Load Testing Mobile Backends With Realistic Traffic

Dhruval Dhameliya·July 29, 2025·8 min read

Designing load tests that replicate mobile traffic patterns including bursty connections, mixed network conditions, and session-based workflows.

Context

A mobile backend serving 80,000 DAU needed load testing before a product launch expected to double traffic. Standard load tests (uniform request rate, single endpoint) did not reveal the bottlenecks that appeared in production. I redesigned the load testing approach to replicate mobile-specific traffic patterns.

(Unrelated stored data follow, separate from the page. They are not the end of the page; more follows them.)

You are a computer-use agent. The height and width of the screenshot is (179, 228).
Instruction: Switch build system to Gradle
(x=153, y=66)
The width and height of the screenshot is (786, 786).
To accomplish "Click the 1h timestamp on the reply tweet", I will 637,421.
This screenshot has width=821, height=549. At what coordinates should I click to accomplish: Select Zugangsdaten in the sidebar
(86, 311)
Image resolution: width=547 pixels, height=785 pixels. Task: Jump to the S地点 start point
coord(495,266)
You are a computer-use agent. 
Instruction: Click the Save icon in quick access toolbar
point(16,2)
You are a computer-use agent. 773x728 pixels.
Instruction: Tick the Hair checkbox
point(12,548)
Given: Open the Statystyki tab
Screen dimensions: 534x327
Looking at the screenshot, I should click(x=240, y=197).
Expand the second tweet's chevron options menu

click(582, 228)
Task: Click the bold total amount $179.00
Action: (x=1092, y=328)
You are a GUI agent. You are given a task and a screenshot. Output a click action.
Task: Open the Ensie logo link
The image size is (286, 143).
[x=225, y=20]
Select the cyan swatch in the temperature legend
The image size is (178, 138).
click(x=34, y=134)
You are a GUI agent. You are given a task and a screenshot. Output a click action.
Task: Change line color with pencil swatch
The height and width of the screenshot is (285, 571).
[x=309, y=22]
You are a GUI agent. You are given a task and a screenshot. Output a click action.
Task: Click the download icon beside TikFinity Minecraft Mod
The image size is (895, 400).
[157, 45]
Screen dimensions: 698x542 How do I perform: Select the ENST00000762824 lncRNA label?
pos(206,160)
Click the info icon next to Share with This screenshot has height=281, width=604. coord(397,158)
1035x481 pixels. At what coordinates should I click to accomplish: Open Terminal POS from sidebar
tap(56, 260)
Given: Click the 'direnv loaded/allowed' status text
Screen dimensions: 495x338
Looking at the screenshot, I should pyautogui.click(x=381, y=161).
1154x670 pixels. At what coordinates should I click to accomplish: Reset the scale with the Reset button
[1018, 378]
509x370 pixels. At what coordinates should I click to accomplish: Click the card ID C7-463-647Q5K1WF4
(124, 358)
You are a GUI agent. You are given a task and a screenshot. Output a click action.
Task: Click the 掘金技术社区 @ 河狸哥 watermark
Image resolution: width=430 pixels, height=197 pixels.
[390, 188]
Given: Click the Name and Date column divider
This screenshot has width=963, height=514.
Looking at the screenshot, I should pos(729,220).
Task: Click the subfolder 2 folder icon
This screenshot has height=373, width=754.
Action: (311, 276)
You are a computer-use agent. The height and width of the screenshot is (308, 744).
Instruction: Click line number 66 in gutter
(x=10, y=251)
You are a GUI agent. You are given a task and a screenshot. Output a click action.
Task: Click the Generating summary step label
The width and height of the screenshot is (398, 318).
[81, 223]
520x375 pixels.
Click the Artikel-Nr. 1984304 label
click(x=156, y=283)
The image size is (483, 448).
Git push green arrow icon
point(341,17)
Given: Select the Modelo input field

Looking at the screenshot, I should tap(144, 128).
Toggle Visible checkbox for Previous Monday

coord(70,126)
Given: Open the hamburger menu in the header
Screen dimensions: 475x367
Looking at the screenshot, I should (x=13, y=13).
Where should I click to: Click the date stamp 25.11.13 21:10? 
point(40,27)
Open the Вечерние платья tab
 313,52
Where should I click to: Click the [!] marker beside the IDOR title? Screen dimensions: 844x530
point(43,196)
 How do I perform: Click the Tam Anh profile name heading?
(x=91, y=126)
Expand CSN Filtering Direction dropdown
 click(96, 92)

See also: Mobile Analytics Pipeline: From App Event to Dashboard.

Problem

Mobile traffic differs from web traffic in critical ways: request bursts on app open, session-based workflows (not independent requests), variable payload sizes, and mixed network conditions causing connection pooling issues. Load tests that ignore these patterns produce misleading results.

Constraints

  • Load testing tool: k6 (supports scenarios, custom protocols, and browser-like behavior)
  • Target: 160,000 simulated DAU (2x current)
  • Backend: Node.js API on AWS ECS, Postgres, Redis, S3
  • Test duration: 30 minutes sustained, with 5-minute ramp-up
  • Budget: run tests on dedicated infrastructure to avoid affecting production
  • Must test both API performance and downstream service behavior (database, cache, storage)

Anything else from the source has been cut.